**Page text**
== Segment start ==

How a Pandemic Saved Bed Bath & Beyond
When most all of the United States was shut down in March of this year, we saw brick-and-mortar stores that were already struggling before the pandemic really begin to crumble, and one by one, a slew of major retailers announced they were in bankruptcy proceedings or entirely closing up shop.
For the past few months, we've been telling you about national stores either cutting back on the number of stores in operation or locking up their doors for good. The list has included the likes of Pier I Imports, Men’s Wearhouse, The Children's Place, and yes, Bed Bath & Beyond.
In early July, Bed Bath & Beyond had plans to close nearly 1,500 stores and CEO Mark Tritton announced in a press release that despite the bleak news, "We believe Bed Bath & Beyond will emerge from this crisis even stronger, given the strength of our brand, our people and our balance sheet" and he certainly wasn't wrong!

== Segment end ==

**Study material**

== Segment start ==

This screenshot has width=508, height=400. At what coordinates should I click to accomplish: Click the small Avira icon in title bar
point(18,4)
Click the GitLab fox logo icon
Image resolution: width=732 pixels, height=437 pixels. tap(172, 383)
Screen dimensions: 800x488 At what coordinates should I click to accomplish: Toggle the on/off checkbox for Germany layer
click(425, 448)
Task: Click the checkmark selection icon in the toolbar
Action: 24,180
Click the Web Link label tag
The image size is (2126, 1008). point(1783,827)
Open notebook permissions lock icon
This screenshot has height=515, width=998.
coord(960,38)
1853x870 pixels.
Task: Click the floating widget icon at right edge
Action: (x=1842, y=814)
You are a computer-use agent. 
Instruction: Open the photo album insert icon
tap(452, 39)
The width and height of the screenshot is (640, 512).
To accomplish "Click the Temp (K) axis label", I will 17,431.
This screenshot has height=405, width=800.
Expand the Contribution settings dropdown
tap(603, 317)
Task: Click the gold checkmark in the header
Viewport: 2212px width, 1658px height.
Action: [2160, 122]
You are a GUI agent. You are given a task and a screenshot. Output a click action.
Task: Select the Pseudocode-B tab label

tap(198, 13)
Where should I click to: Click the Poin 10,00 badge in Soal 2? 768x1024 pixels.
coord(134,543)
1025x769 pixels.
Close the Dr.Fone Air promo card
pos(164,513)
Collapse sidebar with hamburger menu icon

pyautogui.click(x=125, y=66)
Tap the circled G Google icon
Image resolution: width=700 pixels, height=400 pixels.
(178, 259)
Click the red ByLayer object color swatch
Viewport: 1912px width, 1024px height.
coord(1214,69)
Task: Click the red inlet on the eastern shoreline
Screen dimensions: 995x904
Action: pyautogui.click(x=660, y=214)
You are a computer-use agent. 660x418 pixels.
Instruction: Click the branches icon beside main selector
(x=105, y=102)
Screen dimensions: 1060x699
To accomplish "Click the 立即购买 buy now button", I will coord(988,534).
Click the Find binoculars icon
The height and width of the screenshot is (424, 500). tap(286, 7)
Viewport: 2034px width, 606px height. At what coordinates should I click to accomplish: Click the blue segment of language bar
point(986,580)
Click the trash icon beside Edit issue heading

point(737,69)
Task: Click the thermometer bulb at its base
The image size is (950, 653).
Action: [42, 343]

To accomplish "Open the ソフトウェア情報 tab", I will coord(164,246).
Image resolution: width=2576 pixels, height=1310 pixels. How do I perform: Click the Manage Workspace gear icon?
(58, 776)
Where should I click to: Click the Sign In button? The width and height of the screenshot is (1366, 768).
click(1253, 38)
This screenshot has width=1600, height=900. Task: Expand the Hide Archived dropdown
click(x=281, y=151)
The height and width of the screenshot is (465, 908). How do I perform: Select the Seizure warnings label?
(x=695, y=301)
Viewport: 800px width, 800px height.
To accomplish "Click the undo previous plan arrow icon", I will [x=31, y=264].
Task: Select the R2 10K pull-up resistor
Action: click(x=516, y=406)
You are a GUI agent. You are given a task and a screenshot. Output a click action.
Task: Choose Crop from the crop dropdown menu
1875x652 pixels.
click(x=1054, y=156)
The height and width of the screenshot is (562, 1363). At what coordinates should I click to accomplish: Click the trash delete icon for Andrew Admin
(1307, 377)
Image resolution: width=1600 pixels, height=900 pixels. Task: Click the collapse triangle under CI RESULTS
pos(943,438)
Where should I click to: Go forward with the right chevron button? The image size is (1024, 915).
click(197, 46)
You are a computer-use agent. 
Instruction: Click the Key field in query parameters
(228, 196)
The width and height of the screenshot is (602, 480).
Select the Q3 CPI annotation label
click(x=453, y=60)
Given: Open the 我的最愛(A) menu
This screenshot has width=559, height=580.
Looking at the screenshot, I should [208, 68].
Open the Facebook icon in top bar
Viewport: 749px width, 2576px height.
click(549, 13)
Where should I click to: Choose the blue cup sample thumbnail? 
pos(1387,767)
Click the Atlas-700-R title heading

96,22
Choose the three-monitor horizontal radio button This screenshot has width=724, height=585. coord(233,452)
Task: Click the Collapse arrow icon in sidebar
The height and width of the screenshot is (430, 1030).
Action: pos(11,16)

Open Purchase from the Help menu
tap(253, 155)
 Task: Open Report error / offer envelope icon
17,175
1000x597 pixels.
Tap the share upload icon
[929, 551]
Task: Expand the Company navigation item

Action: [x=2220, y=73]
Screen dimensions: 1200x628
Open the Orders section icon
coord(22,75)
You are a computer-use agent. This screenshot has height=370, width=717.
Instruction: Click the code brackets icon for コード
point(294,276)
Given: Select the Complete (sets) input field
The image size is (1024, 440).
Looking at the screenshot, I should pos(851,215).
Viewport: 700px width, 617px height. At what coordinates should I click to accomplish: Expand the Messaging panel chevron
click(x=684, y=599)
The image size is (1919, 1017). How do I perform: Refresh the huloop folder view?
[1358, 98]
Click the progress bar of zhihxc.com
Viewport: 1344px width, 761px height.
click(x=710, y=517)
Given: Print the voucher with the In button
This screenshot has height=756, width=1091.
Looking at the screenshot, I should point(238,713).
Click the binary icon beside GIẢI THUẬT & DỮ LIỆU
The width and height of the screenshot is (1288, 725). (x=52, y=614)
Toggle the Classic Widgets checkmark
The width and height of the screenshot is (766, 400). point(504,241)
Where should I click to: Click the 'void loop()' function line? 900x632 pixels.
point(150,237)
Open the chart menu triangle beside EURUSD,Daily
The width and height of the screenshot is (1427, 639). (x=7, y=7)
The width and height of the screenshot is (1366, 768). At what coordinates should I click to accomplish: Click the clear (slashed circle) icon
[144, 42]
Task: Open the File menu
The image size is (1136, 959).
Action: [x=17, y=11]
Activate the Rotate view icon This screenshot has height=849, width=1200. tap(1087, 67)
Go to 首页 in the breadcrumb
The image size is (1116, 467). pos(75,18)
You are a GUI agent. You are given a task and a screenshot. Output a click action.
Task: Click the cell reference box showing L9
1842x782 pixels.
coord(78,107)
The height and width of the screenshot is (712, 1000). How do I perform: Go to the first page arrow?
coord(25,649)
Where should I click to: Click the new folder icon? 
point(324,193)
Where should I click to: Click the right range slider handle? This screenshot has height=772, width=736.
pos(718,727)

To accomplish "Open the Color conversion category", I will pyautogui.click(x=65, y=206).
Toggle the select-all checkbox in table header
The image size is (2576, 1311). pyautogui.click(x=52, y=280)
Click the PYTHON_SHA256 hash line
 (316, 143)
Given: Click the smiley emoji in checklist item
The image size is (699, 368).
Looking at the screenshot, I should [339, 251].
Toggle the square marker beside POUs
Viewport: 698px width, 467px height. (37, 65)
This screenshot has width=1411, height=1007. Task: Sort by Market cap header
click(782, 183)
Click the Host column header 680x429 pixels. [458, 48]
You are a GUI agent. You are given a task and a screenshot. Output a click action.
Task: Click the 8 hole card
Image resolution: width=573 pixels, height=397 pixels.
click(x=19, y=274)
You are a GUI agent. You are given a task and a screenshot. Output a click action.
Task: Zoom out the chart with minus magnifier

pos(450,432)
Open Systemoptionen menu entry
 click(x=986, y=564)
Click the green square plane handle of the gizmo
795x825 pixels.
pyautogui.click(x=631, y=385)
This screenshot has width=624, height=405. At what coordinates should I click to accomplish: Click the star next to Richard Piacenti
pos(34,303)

== Segment end ==

**Brief 1**
In the Bed Bath & Beyond article, copy the passage between "How a Pandemic" and "closing up shop.", inclusive.
**Brief 2**
According to the Bed Bath & Beyond article, roughly how many stores did Bed Bath & Beyond plan to close in early July?
**Brief 3**
Name every national store that the Bed Bath & Beyond article includes on its list of stores cutting back or closing.

**Answer section 1**
How a Pandemic Saved Bed Bath & Beyond
When most all of the United States was shut down in March of this year, we saw brick-and-mortar stores that were already struggling before the pandemic really begin to crumble, and one by one, a slew of major retailers announced they were in bankruptcy proceedings or entirely closing up shop.

**Answer section 2**
Nearly 1,500 stores.

**Answer section 3**
Pier I Imports, Men’s Wearhouse, The Children's Place, Bed Bath & Beyond